Photo of Luke SimpkinsLuke Simpkins (Cowan, Liberal Party) Share this | | Hansard source

Good evening or good day, perhaps, and ‘dobro den’ in the Macedonian language. Tonight I rise to speak of the main interest of the people of Macedonian heritage who live in my electorate of Cowan. This is even more important because of my role as the deputy chair of the Australia-Macedonia parliamentary friendship group. Of course, this group is not called quite that. I believe it is officially called the Australia-Former Yugoslav Republic of Macedonia parliamentary friendship group. Those who originally come from the Republic of Macedonia, while they consider themselves Macedonians, in this country are officially referred to as Slav Macedonians. I can assure you that Macedonians have a great deal of trouble accepting ‘FYROM’ and ‘Slav Macedonians’ as descriptors of their homelands and themselves. In my involvement with the Macedonian community in Cowan and in the northern suburbs of Perth they regard these terms as offensive and insulting.

Being born in Australia, with several generations between me and family links to England and Ireland, I cannot truly appreciate their feelings on these points. Perhaps I can spend a short time bringing these terms that apply to Macedonians into something the rest of us can truly appreciate. To begin, I and no doubt everyone else in this place takes great pride in being Australian, as do my Macedonian friends. This is the Commonwealth of Australia and we can also take pride in that name. Australia is not called the ‘Former British Colony of Australia’ or the ‘Former British Colonies Constituting the Federation of Australia’. Why is this so? It is because the founding fathers of this nation enshrined the name Australia and the Commonwealth of Australia as the name of our country. As was their right, Australians made that decision—no-one else.

We stand up for our right to make this most fundamental of decisions, and we expect the rest of the world to call this country Australia. I know that I would be insulted and outraged if we were called the ‘Former British Colony of Australia’ or the ‘Former British Colonies Constituting the Federation of Australia’. Perhaps then we can begin to understand that somehow the use of FYROM is insulting and that Macedonians have a very big problem with it. But I will come back to that before the end of my speech.
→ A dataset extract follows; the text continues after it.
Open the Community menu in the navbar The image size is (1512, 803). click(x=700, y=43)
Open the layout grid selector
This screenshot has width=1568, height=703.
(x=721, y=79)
The other point I wish to raise on this occasion is the description of Australians who originated, or whose family originated, in Macedonia. Australia officially refers to those who come from the territory of the Republic of Macedonia as Slav Macedonians. I struggle to think of another ethnic group in Australia where we define them by race. I know that no-one officially calls me an Anglo-Saxon Australian or an Australian of Anglo-Saxon British heritage. In a recent gathering of Macedonians in my office, I was speaking to Mr Slobodan Binevski, an artist and historian, who not only reiterated the point about the insulting term Slav Macedonian but also made it clear to me that Macedonians are not Slavic but are literally Macedonians and are descendants of the same race and people that have been resident in that area of the Balkan peninsula for more than 2,500 years. I will make Slobodan’s point here—that while there were city states further south of Macedonia, it was in fact a nation of size and significance some 300 to 400 years before Christ. Yet we know that Alexander the Great was Macedonian and that he was from this part of the Balkans. The point I make is that they are the descendants of ancient Macedonians and they are not just descendants of later movements of Slavic people through the Balkans. Therefore not only is a racial descriptor of them insulting on racist grounds, it is not even an accurate racial description.

So, in these points I have made today, it is important that we as Australians of many heritages consider this issue and how we would feel if the same terminology and race description were used on us all. I know that I would not like it at all. I know that I would be insulted and outraged, and that is indeed their feeling on the matter. These are the points of view of well-regarded members of the Perth Macedonian community: Mr Zoran Coseski, the honorary consul; Mr Robert Miloseski, President of the Macedonian Business Association; Mr Vic Radas, the former president of the community; and Mr Jim Bivoltsis, current president of the community. The time has come for Australia to show respect to the Macedonians in this country and to the Republic of Macedonia. I myself call upon the government to follow the lead of other countries in bilateral relations and refer to Macedonia as the Republic of Macedonia. I also call upon the government to take steps to remove all official references in the future to Slav Macedonians and simply call them Macedonians, as they wish to be called.